#### DIRECTIONS FOR THIS TASK
Once the pictures are set aside, output all the records exactly.

-------- RECORDED DATA

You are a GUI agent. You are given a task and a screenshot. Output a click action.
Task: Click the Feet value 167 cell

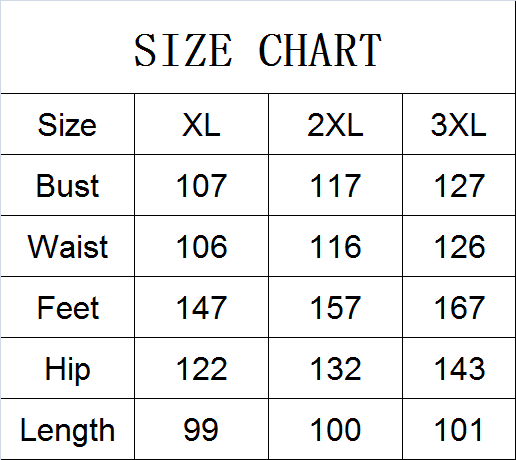point(459,307)
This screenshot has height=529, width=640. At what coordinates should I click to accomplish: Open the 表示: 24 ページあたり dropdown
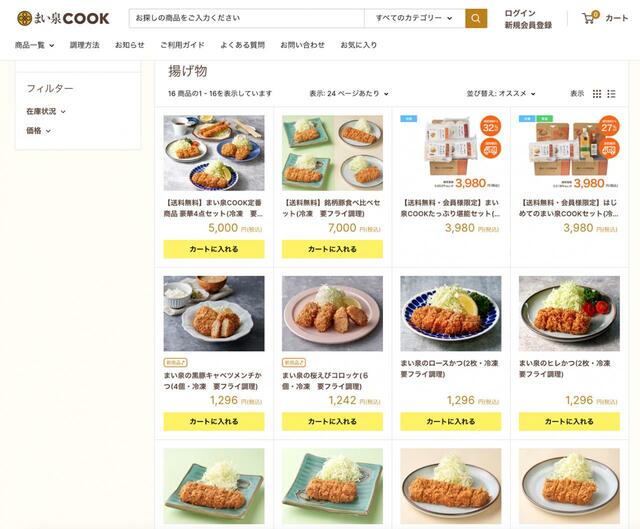349,93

----------------

#### SOLUTION TO THE EXERCISE
You are a GUI agent. You are given a task and a screenshot. Output a click action.
Task: Click the Feet value 167 cell

point(459,307)
This screenshot has height=529, width=640. At what coordinates should I click to accomplish: Open the 表示: 24 ページあたり dropdown
349,93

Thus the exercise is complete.